За время, пока Нестор создавал свой труд, в обители появлялись новые подвижники. Инок Агапит, о котором рассказывали, что он исцелял страждущих молитвами, лишь для вида давая некие снадобья. Он уврачевал князя Владимира Мономаха. Он посрамил искусного в предсказании сроков смерти врача-армянина, прожив дольше времени, отведенного ему антагонистом. Он обратил этого врачевателя в православие и сподвигнул постричься в монахи Печерской обители. Монах Алимпий создавал прекрасные иконы. Говорили, что один из образóв написал за него ангел. А о прозорливом Пимене, многие годы страдавшем от тяжкой болезни, так что ухаживать за ним гнушались другие черноризцы, передавали, будто его постригли в монахи ангелы. А в 1107 году произошло прежде невиданное: монахом Печерской обители стал князь Никола, прозываемый в миру Святошей (Святославом), из рода черниговских правителей. «Три года Святоша пробыл в поварне, работая на братию; и своими руками он колол дрова для приготовления гороховой каши, и часто с берега на своих плечах носил дрова ‹…›. Однако этот истинный послушник с мольбою упросил, чтобы ему еще один год варить ягловую кашу на братию. И так как Святоша был искусным и совершенным во всем, потом приставили его к монастырским воротам; и здесь пробыл он три года, не отходя никуда, кроме церкви»[603].
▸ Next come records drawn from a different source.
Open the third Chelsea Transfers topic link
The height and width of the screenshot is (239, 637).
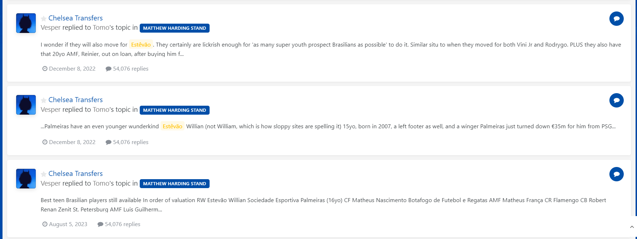point(76,173)
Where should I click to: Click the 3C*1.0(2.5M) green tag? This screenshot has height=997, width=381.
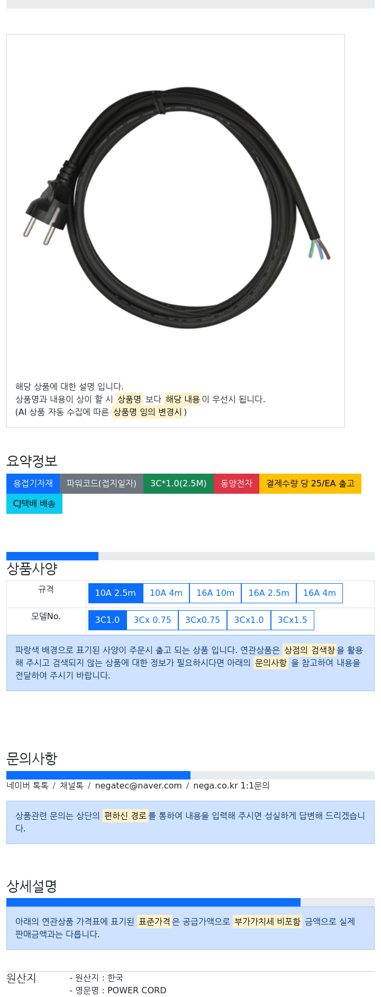(178, 484)
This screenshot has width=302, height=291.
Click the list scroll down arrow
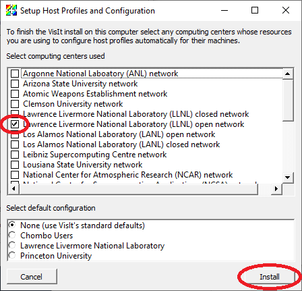[288, 178]
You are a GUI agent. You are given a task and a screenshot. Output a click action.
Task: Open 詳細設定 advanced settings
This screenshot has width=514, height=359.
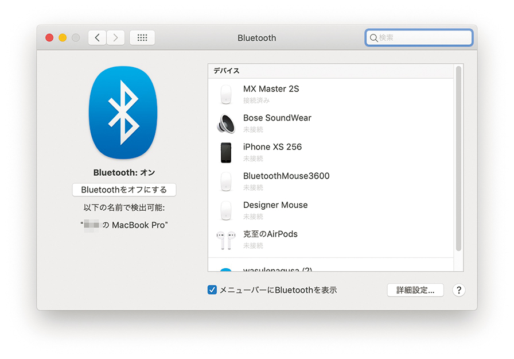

Часто беседовал в эти годы Нестор с бывшим киевским воеводой Янем Вышатичем. Он приходил в обитель на службы, говорил с летописцем о былом: о доблестях, о подвигах, о минувшем, живо обступавшем нашего героя, как губка впитывавшего слова славного воителя. Здесь, в церковном притворе, Янь и был похоронен в июле 1106 года. Спустя четыре года в обители упокоилась дочь Всеволода Ярославича и сестра Мономаха Евпраксия.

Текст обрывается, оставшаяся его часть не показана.